- TASK STATEMENT: Report only the number of lines below in which the string "computer" appears.
[DATA EXTRACTS]
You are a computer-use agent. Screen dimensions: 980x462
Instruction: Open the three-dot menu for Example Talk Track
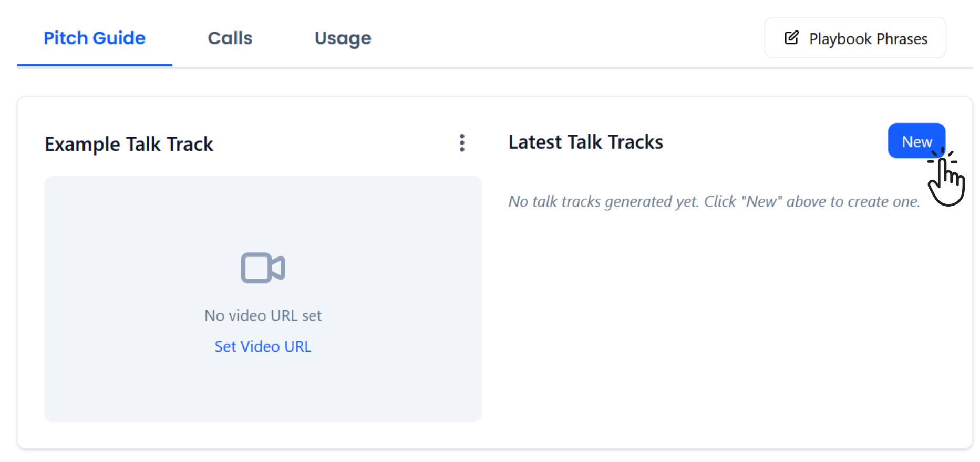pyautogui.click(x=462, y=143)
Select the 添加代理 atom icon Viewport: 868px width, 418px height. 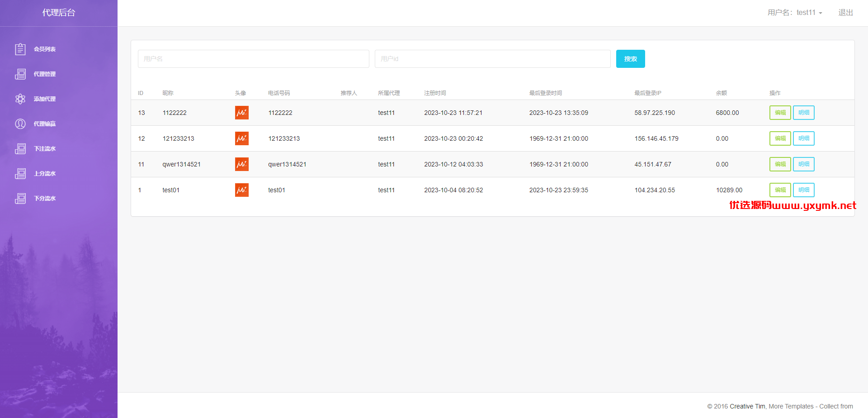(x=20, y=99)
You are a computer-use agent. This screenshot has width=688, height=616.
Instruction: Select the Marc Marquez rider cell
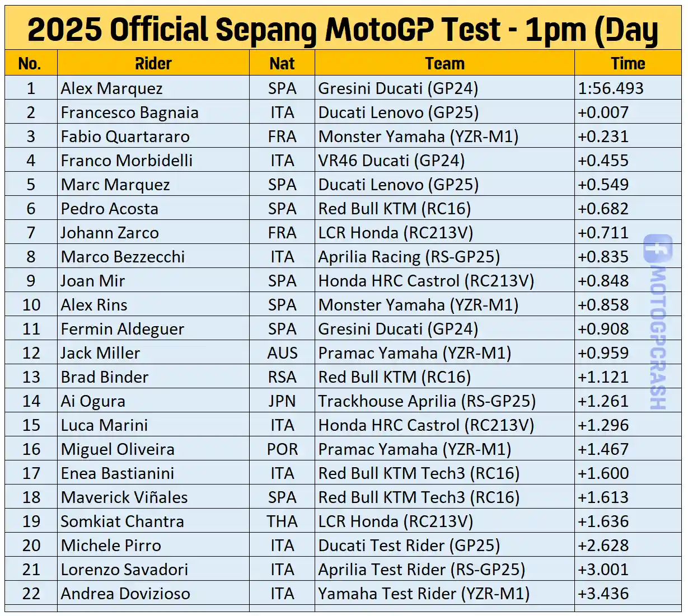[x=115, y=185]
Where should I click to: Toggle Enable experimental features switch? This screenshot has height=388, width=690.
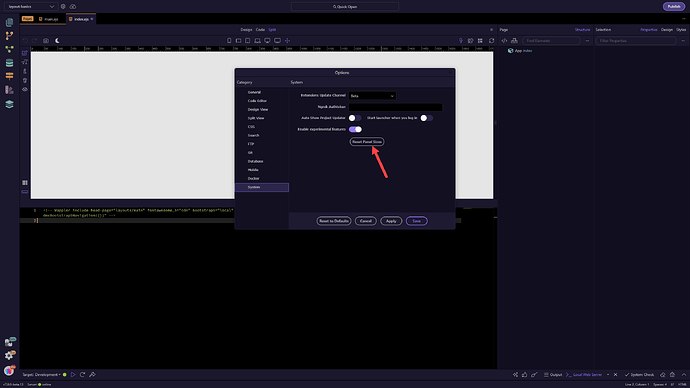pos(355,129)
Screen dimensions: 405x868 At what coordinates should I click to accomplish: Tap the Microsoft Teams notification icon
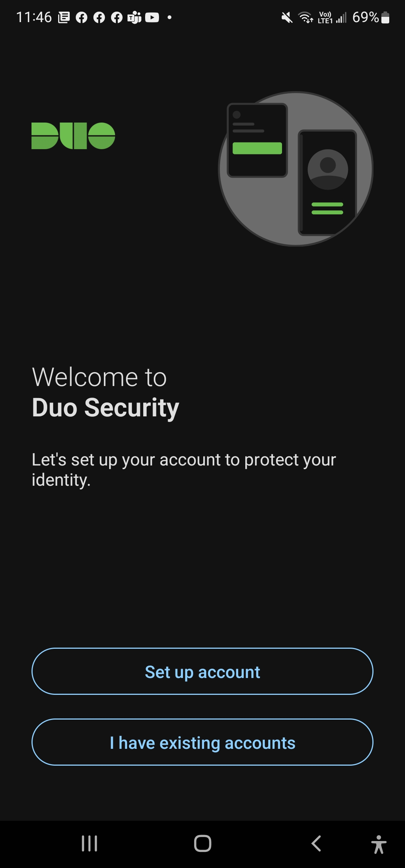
[/DATA EXTRACTS]
- COMPLETED TASK: 2